Rogan is 7 months and weighs 82-85 pounds (scale jumps around a little because I'm carrying him, scale is accurate to my doctors) and 27.5" at the withers. He's about the same weight as my 6 yo GSD (80 pounds) but markedly taller. At 5 months old, he was 58 pounds iirc.

What I don't understand is he's about the same height and weight as your dog but still looks emaciated compared to yours. He''s still all legs. As some here know, I've had to feed him 2.5c X 3 feedings per day just to get him to not look like a concentration camp survivor. Only a week ago, I cut him back to 2.5 X2 per day feedings. When he fills out, he'll be a big boy, his paws are not just large but tall heavy pads.


----------



## Amshru (Aug 7, 2015)

WNGD said:


> Rogan is 7 months and weighs 82-85 pounds (scale jumps around a little because I'm carrying him, scale is accurate to my doctors) and 27.5" at the withers. He's about the same weight as my 6 yo GSD (80 pounds) but markedly taller.
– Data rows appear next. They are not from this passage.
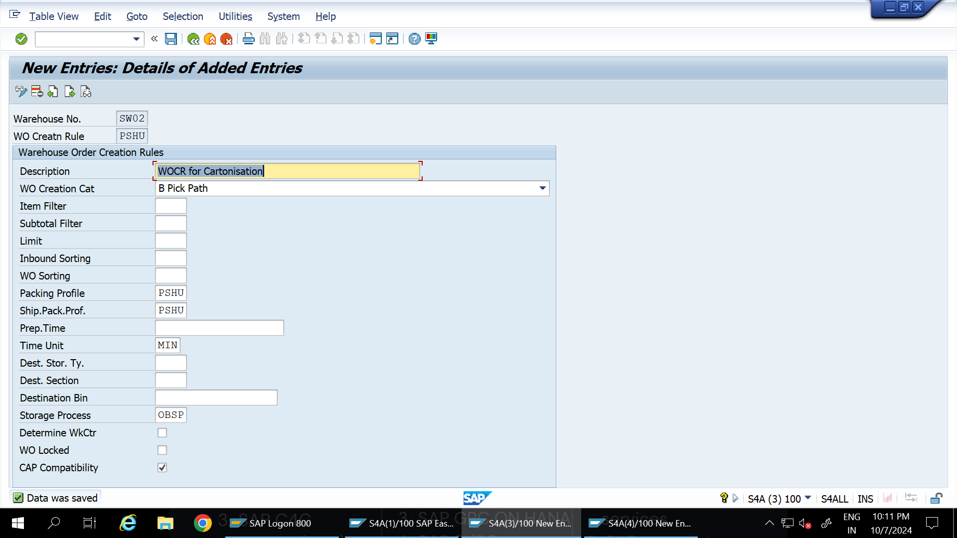Click the SAP logo in status bar
Screen dimensions: 957x538
tap(477, 498)
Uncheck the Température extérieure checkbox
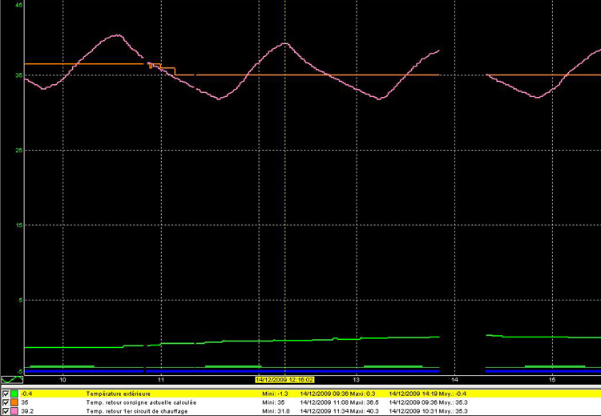Screen dimensions: 601x416 click(x=6, y=394)
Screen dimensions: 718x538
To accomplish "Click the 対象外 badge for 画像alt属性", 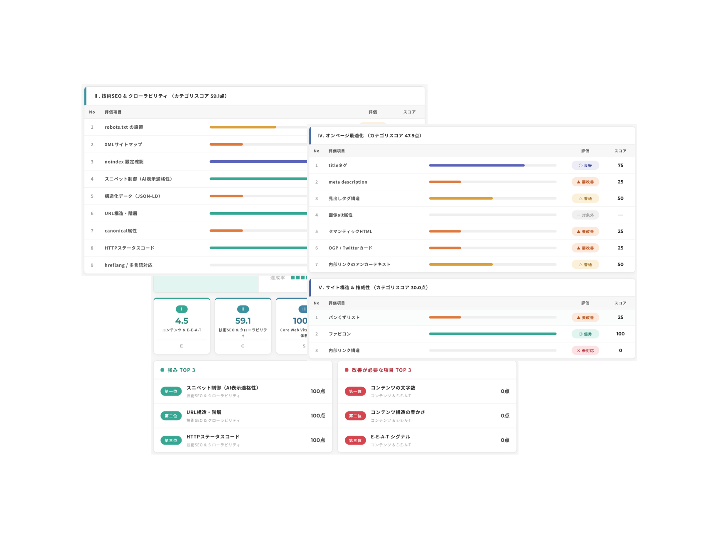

At 5 months old, he was 58 pounds iirc.
> 
> What I don't understand is he's about the same height and weight as your dog but still looks emaciated compared to yours. He''s still all legs. As some here know, I've had to feed him 2.5c X 3 feedings per day just to get him to not look like a concentration camp survivor. Only a week ago, I cut him back to 2.5 X2 per day feedings. When he fills out, he'll be a big boy, his paws are not just large but tall heavy pads.


What I've found with Clyde is that some weeks he can look quite chubby and then he suddenly gains legs, shoots up and looks really skinny again. It probably helps that I had a bitch first who really didn't like eating, whereas he does. Regardless, she's now a healthy 55lbs at 5 years of age and he's the same weight at 5 months, and will be a much bigger dog. Just make sure that they're healthy and active and the food seems to follow.


----------



## WNGD (Jan 15, 2005)

Rogan at 7 months is already taller, longer and heavier (82 lbs but super skinny) than my 6 year old male GSD


----------



## geo.ulrich (Jul 14, 2020)

Judah was 57# at 5 - 6 months at 3 years 6 months 120 # 29 " at withers


----------



## Samson&Marley (Jan 11, 2020)

Marley is now 9 and a half month old,
He weighs 86lbs and is just under 28 inches tall. So his growth has really slowed down the last couple of month thank god. Don’t think he’ll gain much more in height maybe half an inch to an inch.


----------



## K9SHOUSE (Jun 8, 2003)

Wrigley is almost 5 months. He weighs 60 lbs. Right now he and a brother are close. They have a sister who's the smallest and gaining on 30lbs.


----------